* _Directions_: Copy every line of the data that includes the string "Given".

====== Data for processing

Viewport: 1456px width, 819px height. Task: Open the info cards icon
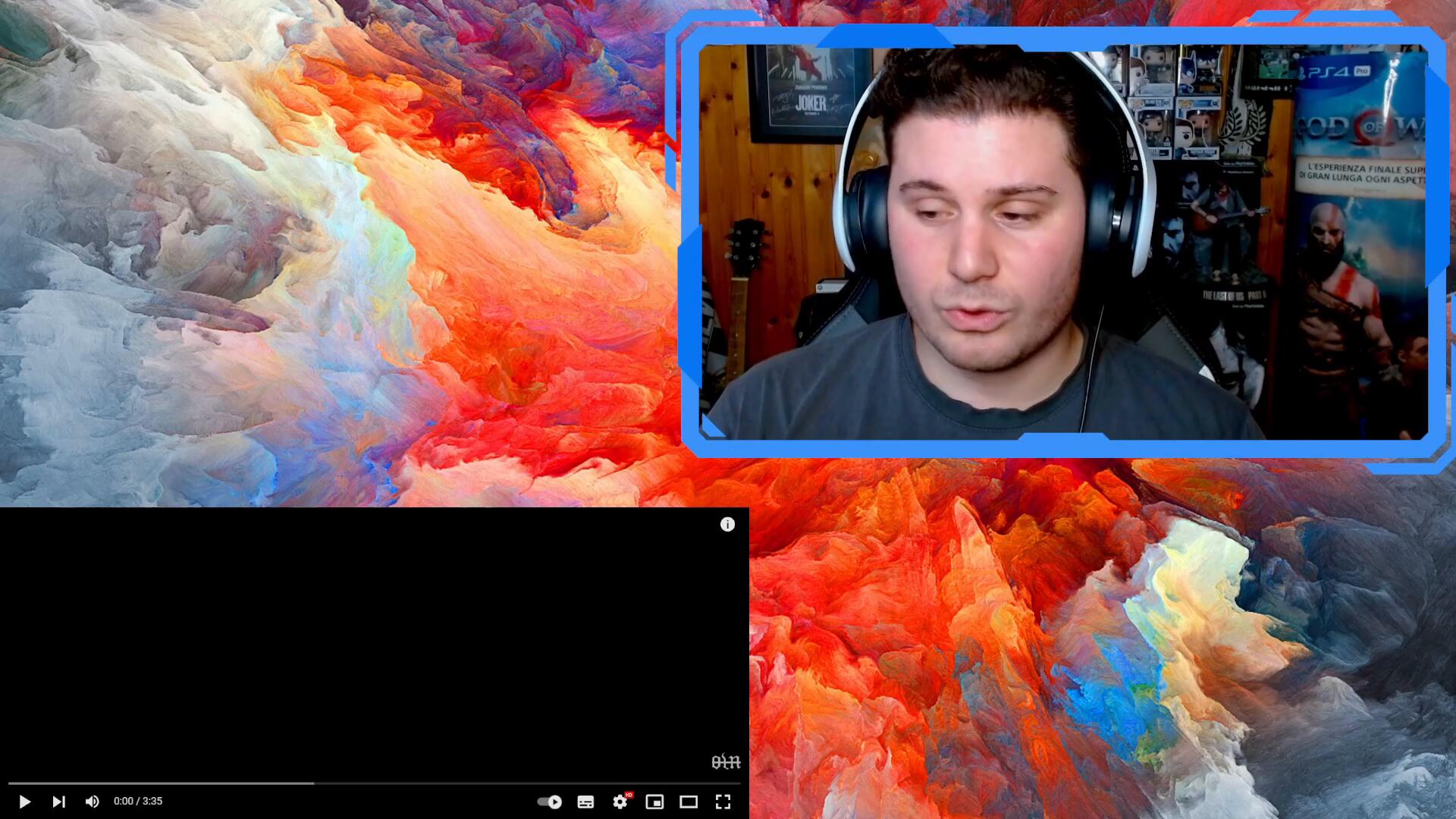click(x=727, y=524)
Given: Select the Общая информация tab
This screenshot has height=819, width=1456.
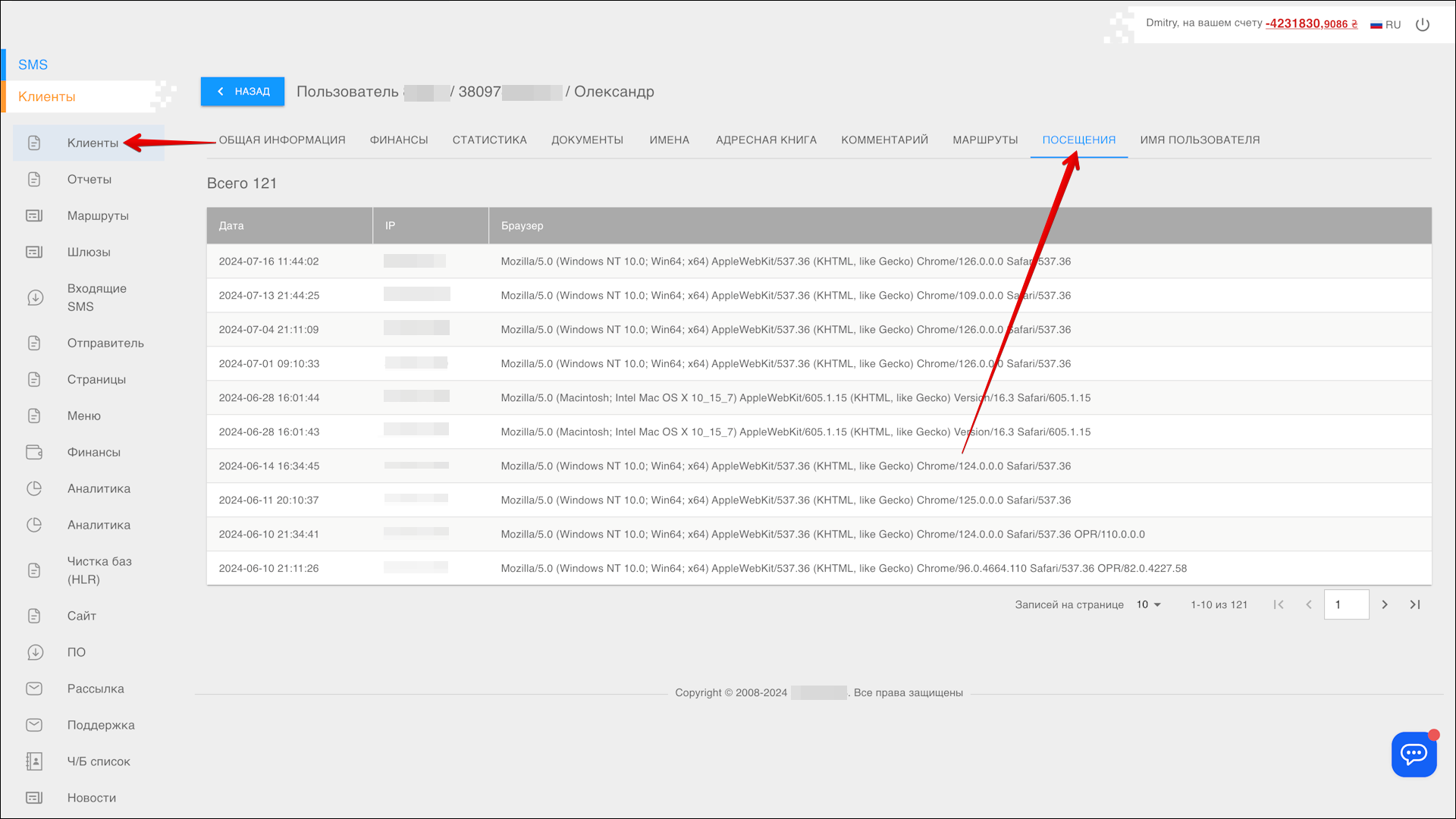Looking at the screenshot, I should (x=282, y=140).
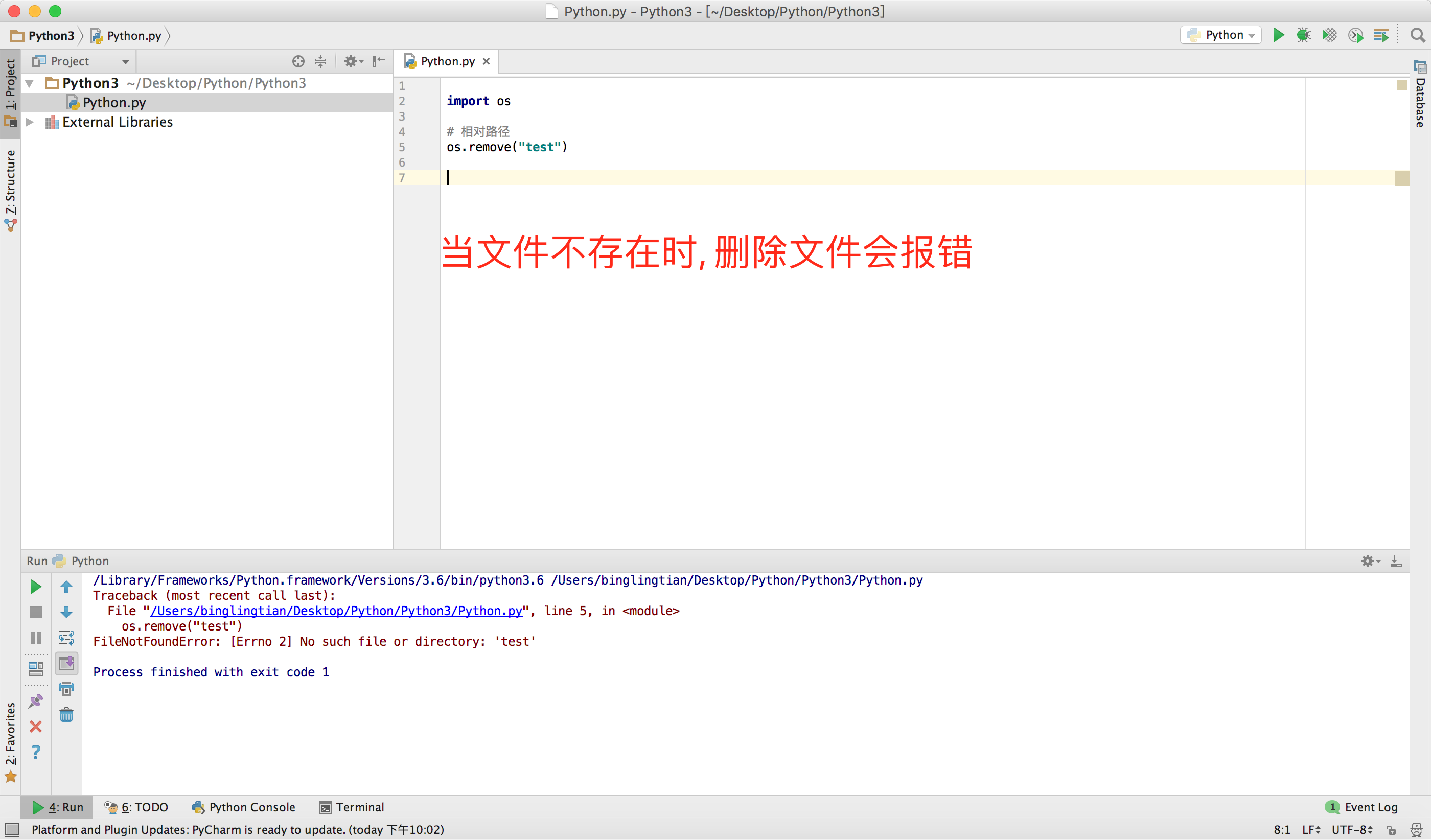Click the print icon in Run panel
This screenshot has height=840, width=1431.
point(66,689)
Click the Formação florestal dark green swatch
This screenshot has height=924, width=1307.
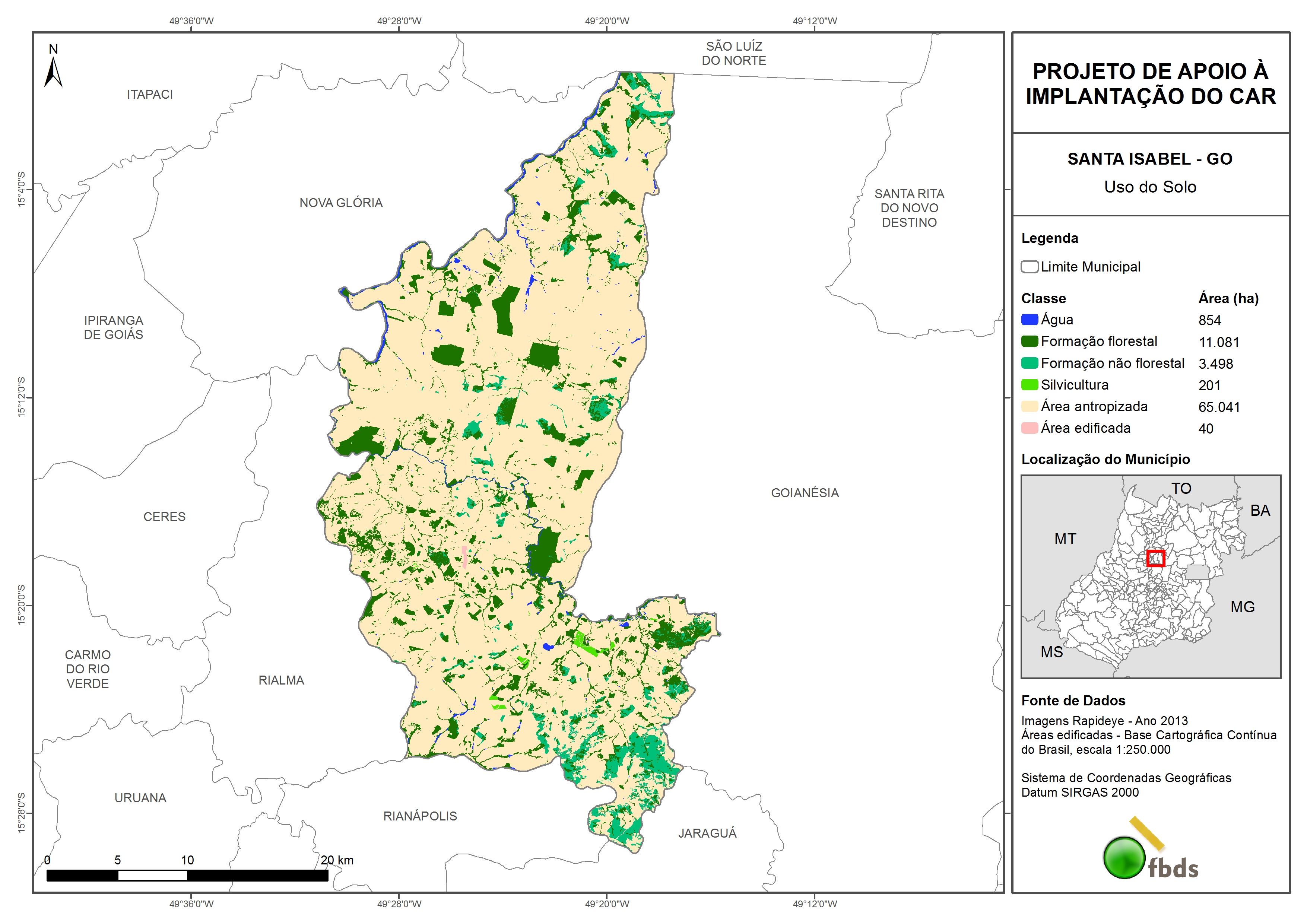[1029, 341]
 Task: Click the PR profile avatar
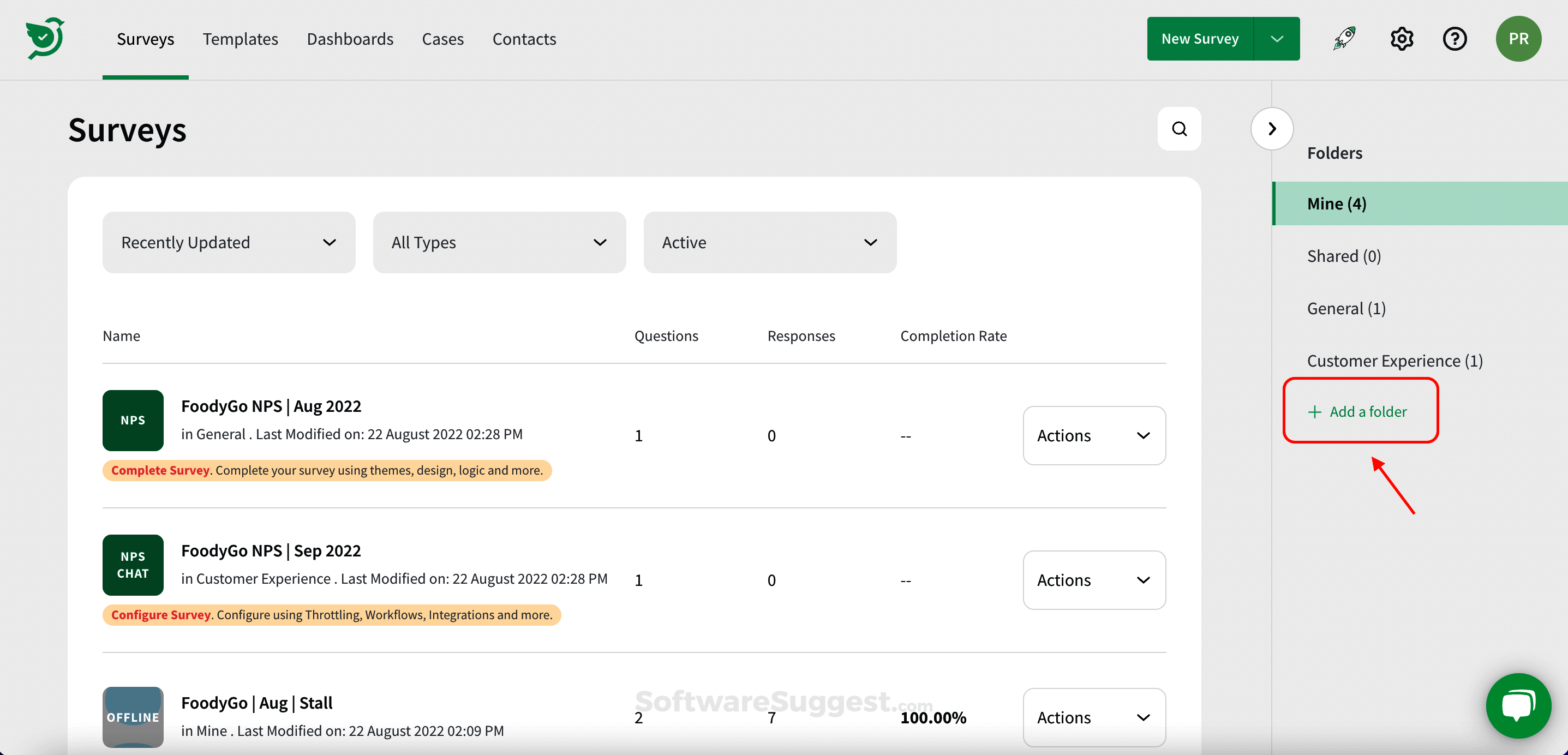(x=1518, y=38)
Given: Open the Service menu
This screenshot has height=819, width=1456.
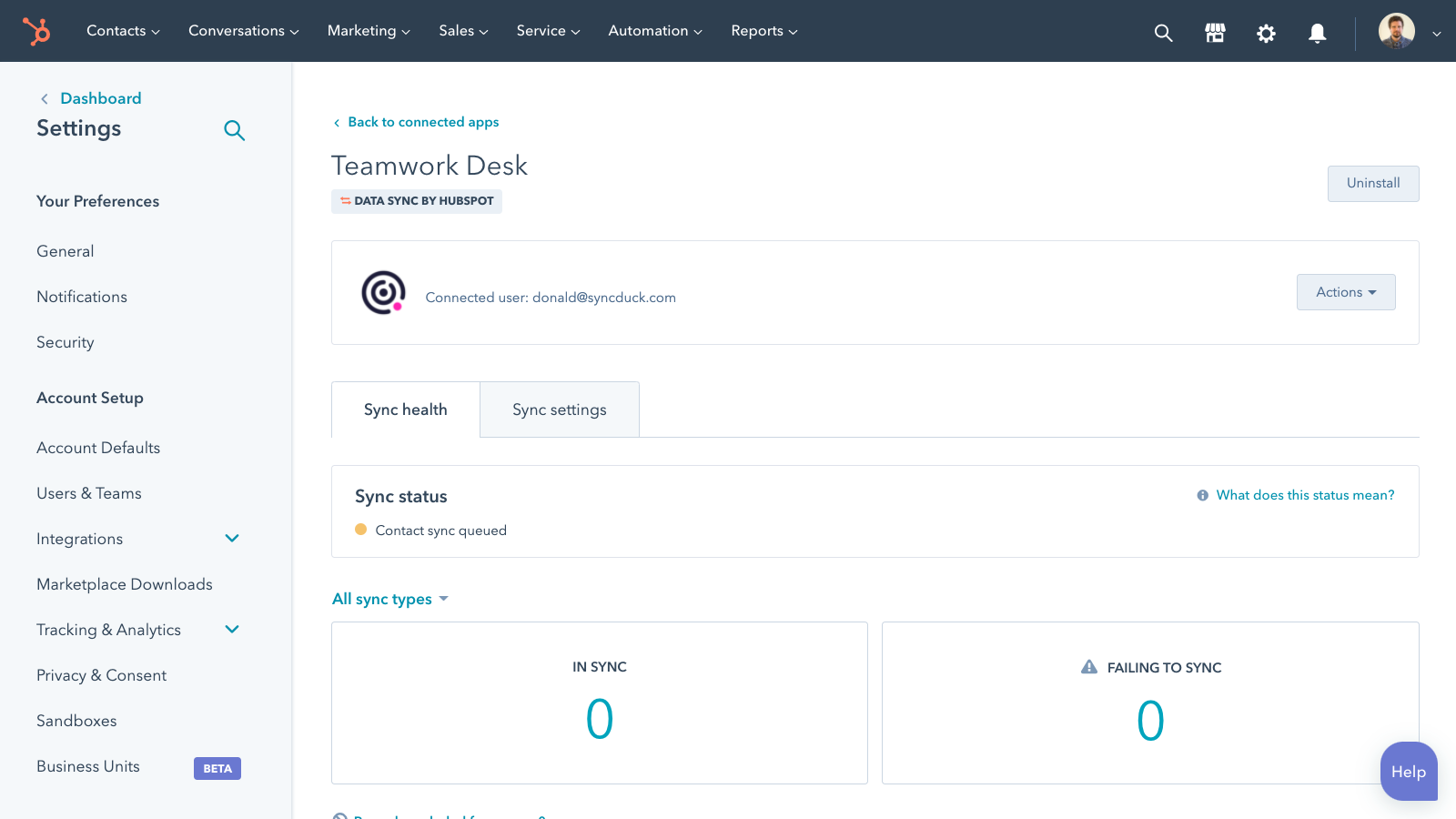Looking at the screenshot, I should point(547,30).
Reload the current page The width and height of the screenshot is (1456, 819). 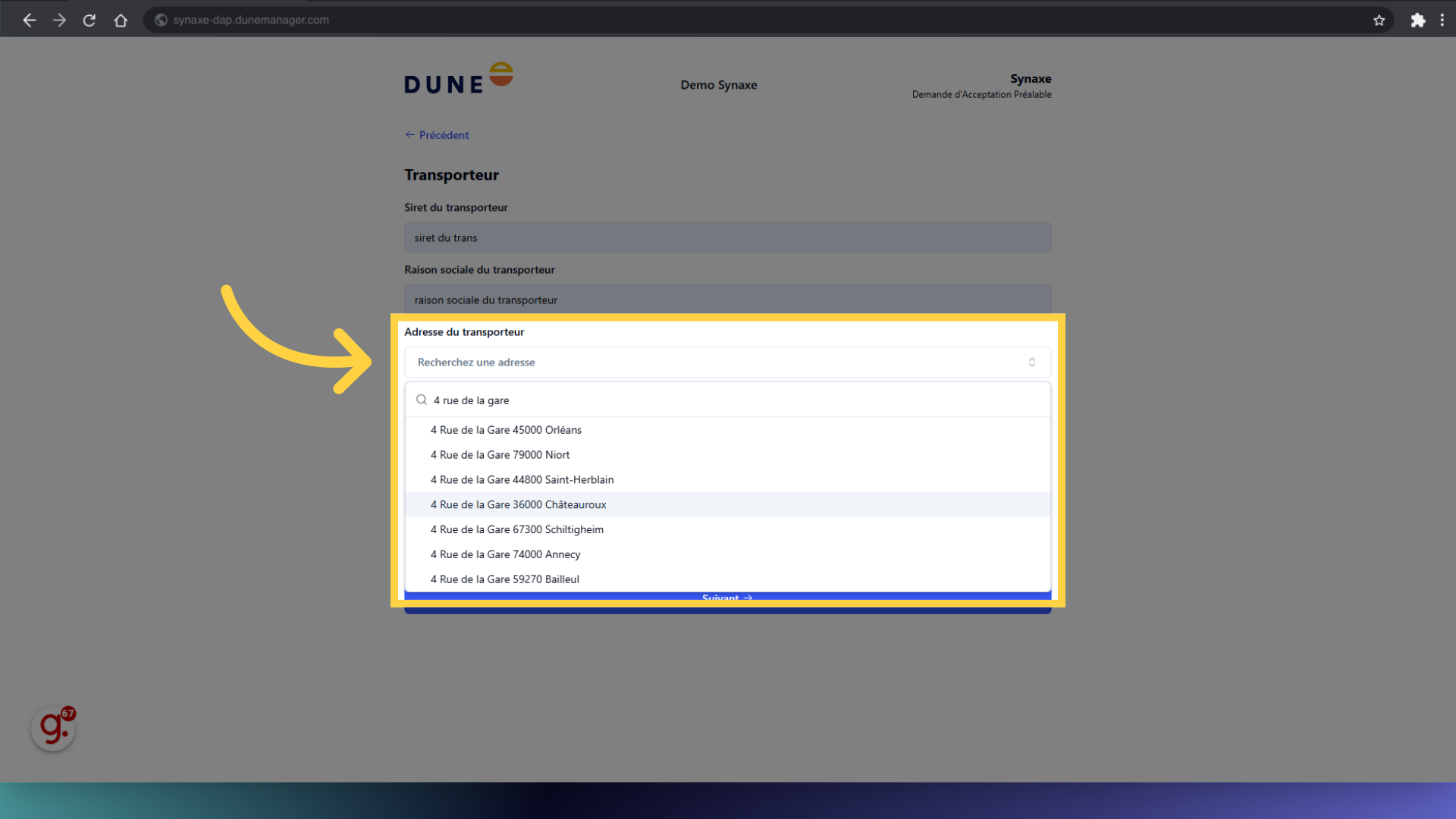[x=89, y=20]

============

* _Expected answer_:
Given: Select the Общая информация tab
Given: Open the Service menu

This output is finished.